Work to be completed ::
Repeat exactly the lines from the first line of the records through the line containing "LEGAL (292, 1751)", and nothing more.

Dataset records ::
━━━━━━━━

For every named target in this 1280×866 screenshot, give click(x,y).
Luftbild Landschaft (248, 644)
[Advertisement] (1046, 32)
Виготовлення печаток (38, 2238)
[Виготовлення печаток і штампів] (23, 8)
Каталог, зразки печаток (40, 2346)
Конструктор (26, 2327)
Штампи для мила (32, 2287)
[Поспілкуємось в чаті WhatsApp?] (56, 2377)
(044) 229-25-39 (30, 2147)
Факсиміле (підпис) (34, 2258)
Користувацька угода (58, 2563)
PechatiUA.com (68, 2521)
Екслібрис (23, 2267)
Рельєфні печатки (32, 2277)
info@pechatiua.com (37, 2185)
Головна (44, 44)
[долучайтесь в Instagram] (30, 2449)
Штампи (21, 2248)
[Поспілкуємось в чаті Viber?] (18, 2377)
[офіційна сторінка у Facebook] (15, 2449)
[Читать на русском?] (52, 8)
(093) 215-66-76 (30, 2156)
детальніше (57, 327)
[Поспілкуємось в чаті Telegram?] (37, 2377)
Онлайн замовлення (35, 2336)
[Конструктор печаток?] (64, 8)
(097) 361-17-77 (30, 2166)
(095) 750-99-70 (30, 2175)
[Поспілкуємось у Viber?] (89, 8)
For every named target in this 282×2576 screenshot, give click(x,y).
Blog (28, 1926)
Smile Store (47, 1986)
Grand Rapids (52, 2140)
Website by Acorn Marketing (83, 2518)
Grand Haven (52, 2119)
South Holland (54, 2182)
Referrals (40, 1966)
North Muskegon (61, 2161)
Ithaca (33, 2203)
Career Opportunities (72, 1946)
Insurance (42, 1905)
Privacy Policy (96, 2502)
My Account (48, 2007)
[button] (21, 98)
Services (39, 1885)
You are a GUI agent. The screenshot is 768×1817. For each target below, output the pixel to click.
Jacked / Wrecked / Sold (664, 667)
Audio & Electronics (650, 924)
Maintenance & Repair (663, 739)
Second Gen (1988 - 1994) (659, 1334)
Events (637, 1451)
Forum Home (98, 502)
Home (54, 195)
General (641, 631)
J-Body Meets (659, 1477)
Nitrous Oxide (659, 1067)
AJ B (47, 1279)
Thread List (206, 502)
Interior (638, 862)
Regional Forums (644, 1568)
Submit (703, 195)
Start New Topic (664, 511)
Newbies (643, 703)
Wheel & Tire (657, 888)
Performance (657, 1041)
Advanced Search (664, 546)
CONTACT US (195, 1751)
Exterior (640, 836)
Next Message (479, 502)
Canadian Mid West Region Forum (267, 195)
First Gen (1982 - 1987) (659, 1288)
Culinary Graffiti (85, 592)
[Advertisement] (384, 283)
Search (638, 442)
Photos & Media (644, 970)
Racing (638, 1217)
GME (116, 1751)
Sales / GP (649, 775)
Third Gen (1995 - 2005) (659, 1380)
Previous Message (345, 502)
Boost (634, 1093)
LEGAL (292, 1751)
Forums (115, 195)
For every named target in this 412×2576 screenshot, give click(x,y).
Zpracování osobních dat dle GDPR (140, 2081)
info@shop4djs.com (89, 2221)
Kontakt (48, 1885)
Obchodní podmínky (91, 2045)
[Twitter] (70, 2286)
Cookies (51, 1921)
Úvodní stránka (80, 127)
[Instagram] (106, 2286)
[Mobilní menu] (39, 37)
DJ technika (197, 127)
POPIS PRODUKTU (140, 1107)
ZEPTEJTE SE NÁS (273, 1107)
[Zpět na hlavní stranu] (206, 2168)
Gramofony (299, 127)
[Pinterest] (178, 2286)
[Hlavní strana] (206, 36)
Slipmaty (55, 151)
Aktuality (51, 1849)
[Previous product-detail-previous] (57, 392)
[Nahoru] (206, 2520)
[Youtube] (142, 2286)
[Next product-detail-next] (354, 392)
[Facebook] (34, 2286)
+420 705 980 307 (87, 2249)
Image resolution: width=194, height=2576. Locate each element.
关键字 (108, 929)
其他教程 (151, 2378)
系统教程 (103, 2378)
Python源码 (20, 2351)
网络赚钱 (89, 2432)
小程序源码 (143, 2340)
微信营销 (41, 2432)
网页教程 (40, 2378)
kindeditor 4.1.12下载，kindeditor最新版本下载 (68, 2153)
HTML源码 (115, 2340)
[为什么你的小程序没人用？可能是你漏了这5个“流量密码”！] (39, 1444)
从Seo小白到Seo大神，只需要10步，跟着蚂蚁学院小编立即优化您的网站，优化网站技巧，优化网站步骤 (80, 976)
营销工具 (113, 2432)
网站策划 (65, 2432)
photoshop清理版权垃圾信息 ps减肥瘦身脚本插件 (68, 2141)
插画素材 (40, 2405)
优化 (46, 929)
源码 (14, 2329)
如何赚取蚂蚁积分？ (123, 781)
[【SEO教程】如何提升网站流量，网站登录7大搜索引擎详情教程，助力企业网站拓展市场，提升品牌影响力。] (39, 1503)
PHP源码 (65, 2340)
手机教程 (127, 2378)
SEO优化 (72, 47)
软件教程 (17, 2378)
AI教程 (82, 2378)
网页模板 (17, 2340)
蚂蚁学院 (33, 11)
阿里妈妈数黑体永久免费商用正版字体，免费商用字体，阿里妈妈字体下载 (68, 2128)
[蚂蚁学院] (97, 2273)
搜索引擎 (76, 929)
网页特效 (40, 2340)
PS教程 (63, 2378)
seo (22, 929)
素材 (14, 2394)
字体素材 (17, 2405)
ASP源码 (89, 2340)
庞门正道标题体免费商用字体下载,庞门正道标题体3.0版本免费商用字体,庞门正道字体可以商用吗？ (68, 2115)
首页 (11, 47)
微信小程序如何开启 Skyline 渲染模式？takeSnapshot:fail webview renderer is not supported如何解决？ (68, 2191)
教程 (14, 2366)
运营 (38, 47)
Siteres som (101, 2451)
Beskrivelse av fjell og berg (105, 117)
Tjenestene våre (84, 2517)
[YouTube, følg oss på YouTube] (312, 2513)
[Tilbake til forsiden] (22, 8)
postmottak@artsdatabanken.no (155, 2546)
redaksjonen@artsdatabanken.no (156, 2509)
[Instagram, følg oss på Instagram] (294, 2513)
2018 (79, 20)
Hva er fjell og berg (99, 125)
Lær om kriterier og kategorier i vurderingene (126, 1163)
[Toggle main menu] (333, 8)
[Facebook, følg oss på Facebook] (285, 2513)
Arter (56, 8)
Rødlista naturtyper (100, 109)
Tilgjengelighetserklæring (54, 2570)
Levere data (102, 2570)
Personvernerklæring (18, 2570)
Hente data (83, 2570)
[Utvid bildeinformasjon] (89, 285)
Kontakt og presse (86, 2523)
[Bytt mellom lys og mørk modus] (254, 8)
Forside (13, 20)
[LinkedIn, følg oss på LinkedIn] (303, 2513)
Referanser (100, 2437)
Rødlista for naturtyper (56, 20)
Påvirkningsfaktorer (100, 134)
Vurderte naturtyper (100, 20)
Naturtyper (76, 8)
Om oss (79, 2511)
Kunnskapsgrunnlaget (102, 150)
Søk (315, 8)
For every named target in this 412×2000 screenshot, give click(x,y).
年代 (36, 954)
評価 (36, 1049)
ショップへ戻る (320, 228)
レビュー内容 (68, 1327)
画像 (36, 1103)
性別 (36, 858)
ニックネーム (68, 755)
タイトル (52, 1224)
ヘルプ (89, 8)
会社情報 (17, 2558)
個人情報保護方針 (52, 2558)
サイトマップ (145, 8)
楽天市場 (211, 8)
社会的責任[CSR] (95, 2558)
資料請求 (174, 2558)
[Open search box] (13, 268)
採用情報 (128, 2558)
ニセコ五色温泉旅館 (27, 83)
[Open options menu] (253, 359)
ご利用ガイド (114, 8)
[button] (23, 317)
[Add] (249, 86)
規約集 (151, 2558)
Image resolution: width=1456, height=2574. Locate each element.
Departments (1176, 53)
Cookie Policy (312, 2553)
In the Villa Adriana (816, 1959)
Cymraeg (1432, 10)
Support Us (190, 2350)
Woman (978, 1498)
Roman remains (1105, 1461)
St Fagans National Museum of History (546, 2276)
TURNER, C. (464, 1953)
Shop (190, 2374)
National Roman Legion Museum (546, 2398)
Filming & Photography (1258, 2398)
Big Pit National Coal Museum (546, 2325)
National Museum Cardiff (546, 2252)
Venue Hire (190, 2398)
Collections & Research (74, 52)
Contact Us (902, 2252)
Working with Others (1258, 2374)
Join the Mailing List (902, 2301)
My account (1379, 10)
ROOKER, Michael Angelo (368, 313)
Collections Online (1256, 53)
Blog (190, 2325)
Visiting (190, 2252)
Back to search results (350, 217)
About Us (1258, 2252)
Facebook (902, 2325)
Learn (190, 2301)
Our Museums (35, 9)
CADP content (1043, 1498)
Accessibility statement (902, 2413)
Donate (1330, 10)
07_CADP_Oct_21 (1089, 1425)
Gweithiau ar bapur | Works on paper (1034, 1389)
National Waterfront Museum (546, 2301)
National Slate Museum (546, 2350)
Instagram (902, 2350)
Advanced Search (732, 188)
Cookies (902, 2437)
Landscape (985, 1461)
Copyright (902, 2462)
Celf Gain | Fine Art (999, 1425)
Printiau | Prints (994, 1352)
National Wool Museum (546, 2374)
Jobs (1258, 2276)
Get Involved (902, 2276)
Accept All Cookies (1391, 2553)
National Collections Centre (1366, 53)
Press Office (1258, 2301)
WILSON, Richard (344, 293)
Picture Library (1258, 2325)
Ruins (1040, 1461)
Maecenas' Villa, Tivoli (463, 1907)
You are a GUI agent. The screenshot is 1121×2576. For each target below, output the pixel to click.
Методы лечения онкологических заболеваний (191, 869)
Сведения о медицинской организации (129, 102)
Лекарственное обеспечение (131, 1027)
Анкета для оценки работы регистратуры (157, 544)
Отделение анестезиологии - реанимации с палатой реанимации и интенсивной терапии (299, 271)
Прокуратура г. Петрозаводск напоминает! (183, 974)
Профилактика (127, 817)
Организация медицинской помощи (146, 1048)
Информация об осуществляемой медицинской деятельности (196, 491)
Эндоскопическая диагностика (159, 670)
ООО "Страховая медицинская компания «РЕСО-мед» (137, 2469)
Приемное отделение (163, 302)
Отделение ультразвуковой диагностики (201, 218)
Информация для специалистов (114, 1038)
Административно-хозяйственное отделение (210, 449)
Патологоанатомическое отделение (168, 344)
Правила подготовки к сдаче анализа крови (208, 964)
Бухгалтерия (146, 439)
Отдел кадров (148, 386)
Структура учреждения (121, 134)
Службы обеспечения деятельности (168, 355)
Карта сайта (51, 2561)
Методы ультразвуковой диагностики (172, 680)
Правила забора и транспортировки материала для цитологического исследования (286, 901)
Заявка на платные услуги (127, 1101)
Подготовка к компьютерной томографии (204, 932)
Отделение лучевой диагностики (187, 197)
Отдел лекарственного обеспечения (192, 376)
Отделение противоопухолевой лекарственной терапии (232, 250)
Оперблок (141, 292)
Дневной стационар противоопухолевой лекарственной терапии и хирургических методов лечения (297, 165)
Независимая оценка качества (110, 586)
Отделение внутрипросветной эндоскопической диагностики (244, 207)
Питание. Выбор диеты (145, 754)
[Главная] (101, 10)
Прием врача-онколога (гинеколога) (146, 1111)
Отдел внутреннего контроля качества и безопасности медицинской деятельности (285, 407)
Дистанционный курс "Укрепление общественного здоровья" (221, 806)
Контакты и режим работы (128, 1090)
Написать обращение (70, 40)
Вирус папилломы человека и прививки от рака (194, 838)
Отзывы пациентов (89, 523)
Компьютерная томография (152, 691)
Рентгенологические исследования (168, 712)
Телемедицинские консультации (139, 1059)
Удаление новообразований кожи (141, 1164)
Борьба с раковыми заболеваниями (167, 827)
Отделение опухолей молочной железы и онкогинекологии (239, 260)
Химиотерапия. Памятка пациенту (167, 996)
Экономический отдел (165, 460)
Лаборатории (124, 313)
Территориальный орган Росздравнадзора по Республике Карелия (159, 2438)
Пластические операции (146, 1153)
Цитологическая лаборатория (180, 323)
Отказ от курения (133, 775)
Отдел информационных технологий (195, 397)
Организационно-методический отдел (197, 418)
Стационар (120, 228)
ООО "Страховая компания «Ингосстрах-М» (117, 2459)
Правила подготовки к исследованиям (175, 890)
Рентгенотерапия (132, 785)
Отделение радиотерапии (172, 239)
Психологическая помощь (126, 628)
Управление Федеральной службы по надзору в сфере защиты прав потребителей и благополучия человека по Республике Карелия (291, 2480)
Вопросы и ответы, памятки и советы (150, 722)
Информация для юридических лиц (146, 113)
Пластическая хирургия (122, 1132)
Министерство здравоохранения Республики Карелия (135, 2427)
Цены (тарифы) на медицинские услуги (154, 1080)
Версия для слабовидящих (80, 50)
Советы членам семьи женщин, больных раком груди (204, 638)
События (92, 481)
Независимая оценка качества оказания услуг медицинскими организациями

━━━━━━━━

Answer to this task ::
For every named target in this 1280×866 screenshot, give click(x,y).
Luftbild Landschaft (248, 644)
[Advertisement] (1046, 32)
Виготовлення печаток (38, 2238)
[Виготовлення печаток і штампів] (23, 8)
Каталог, зразки печаток (40, 2346)
Конструктор (26, 2327)
Штампи для мила (32, 2287)
[Поспілкуємось в чаті WhatsApp?] (56, 2377)
(044) 229-25-39 (30, 2147)
Факсиміле (підпис) (34, 2258)
Користувацька угода (58, 2563)
PechatiUA.com (68, 2521)
Екслібрис (23, 2267)
Рельєфні печатки (32, 2277)
info@pechatiua.com (37, 2185)
Головна (44, 44)
[долучайтесь в Instagram] (30, 2449)
Штампи (21, 2248)
[Поспілкуємось в чаті Viber?] (18, 2377)
[офіційна сторінка у Facebook] (15, 2449)
[Читать на русском?] (52, 8)
(093) 215-66-76 (30, 2156)
детальніше (57, 327)
[Поспілкуємось в чаті Telegram?] (37, 2377)
Онлайн замовлення (35, 2336)
[Конструктор печаток?] (64, 8)
(097) 361-17-77 (30, 2166)
(095) 750-99-70 (30, 2175)
[Поспілкуємось у Viber?] (89, 8)
For every named target in this 282×2576 screenshot, give click(x,y).
Blog (28, 1926)
Smile Store (47, 1986)
Grand Rapids (52, 2140)
Website by Acorn Marketing (83, 2518)
Grand Haven (52, 2119)
South Holland (54, 2182)
Referrals (40, 1966)
North Muskegon (61, 2161)
Ithaca (33, 2203)
Career Opportunities (72, 1946)
Insurance (42, 1905)
Privacy Policy (96, 2502)
My Account (48, 2007)
[button] (21, 98)
Services (39, 1885)
You are a GUI agent. The screenshot is 768×1817. For each target below, output the pixel to click.
Jacked / Wrecked / Sold (664, 667)
Audio & Electronics (650, 924)
Maintenance & Repair (663, 739)
Second Gen (1988 - 1994) (659, 1334)
Events (637, 1451)
Forum Home (98, 502)
Home (54, 195)
General (641, 631)
J-Body Meets (659, 1477)
Nitrous Oxide (659, 1067)
AJ B (47, 1279)
Thread List (206, 502)
Interior (638, 862)
Regional Forums (644, 1568)
Submit (703, 195)
Start New Topic (664, 511)
Newbies (643, 703)
Wheel & Tire (657, 888)
Performance (657, 1041)
Advanced Search (664, 546)
CONTACT US (195, 1751)
Exterior (640, 836)
Next Message (479, 502)
Canadian Mid West Region Forum (267, 195)
First Gen (1982 - 1987) (659, 1288)
Culinary Graffiti (85, 592)
[Advertisement] (384, 283)
Search (638, 442)
Photos & Media (644, 970)
Racing (638, 1217)
GME (116, 1751)
Sales / GP (649, 775)
Third Gen (1995 - 2005) (659, 1380)
Previous Message (345, 502)
Boost (634, 1093)
LEGAL (292, 1751)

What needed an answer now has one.